Abstract Syntax Notation (ASN.1)

Abstract Syntax Notation (ASN.1) is an abstract notational format designed to represent simple and complex objects in a machine-independent format (http://asn1.elibel.tm.fr/standards/). It's an underlying building block used for data transmission in several major protocols, including (but not limited to) the following:

Certificate and key encoding Primarily used in SSL and ISAKMP, but also used in other places, such as PGP-encoded keys.
Authentication information encoding Microsoft-based operating systems use ASN.1 extensively for transmitting authentication information, particularly when NTLM authentication is used.
Simple Network Management Protocol (SNMP) Objects are encoded with ASN.1 in SNMP requests and replies.
Identity encoding Used in ISAKMP implementations to encode identity information.
Lightweight Directory Access Protocol (LDAP) Objects communicated over LDAP also use ASN.1 as a primary encoding scheme.

ASN.1 is used by quite a few popular protocols on the Internet, so vulnerabilities in major ASN.1 implementations could result in myriad exploitable attack vectors.

As always, when encountering a protocol for the first time, you should analyze the blocks of data that are going to be interpreted by remote nodes first to get a basic understanding of how things work and discover some hints about what's likely to go wrong.

ASN.1 is not a protocol as such, but a notational standard for expressing some arbitrary protocol without having to define an exact binary representation (an abstract representationhence the name). Therefore, to transmit data for a protocol that uses ASN.1, some encoding rules need to be applied to the protocol definitions. These rules must allow both sides participating in data exchange to accurately interpret information . There are three standardized methods for encoding ASN.1 data:

Basic Encoding Rules (BER)
------
Exercise objective – Continue the ASN.1 passage from the point where it stops, picking up after its last line.

Stored records –
------
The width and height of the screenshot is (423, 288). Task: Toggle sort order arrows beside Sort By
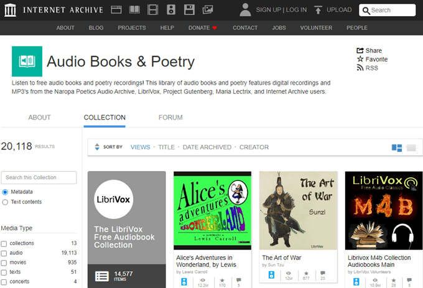[96, 147]
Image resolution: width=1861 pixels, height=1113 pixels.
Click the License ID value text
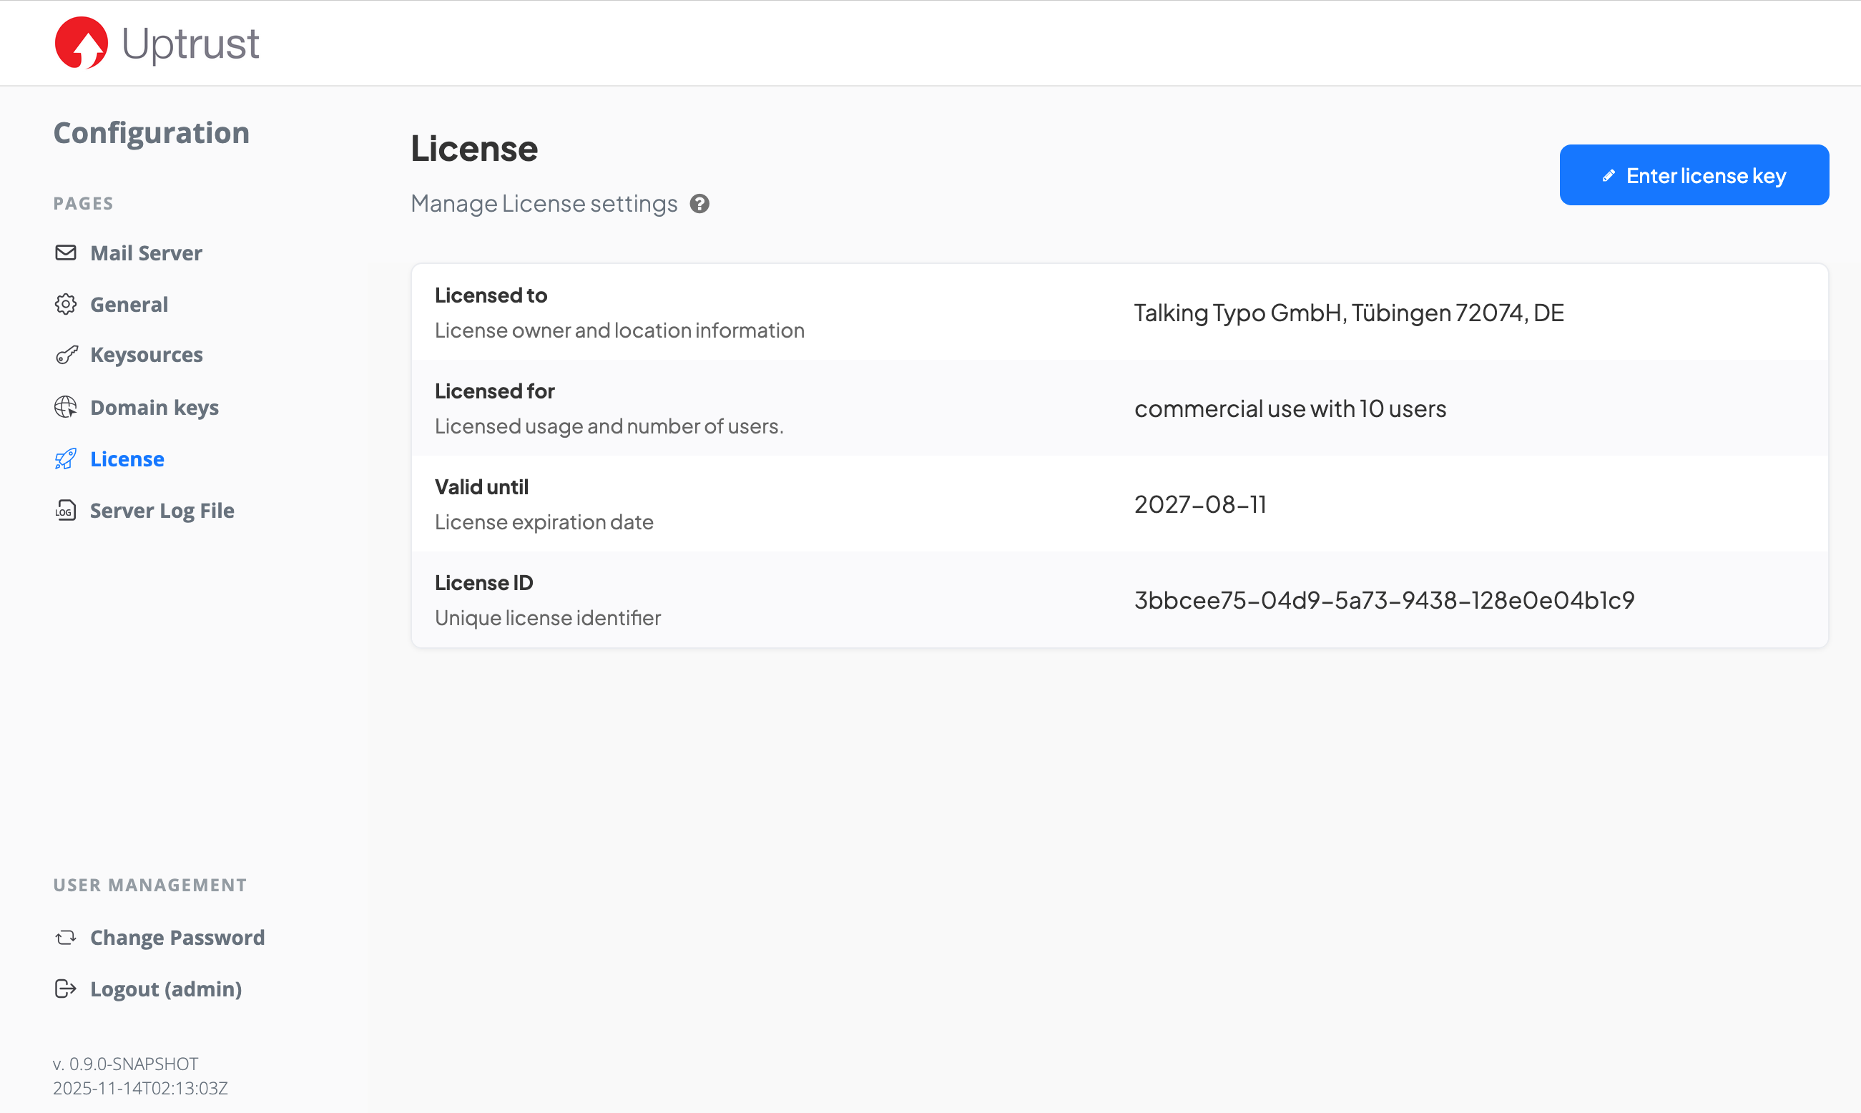pos(1383,600)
------
Exercise response –
Packed Encoding Rules (PER)
XML Encoding Rules (XER)

Auditing applications that use ASN.1 means you're auditing code that implements one of these encoding standards. So you need to be familiar with how these encoding rules work, and then you can apply the lessons learned earlier in Part II of this book.

Before you jump into the encoding schemes, take a look at the data types defined by the ASN.1 notational standard, so you know what kind of data elements you are actually going to be encoding. Types for ASN.1 are divided into four classes:

Universal Universal tags are for data types defined by the ASN.1 standard (listed in Table 16-1).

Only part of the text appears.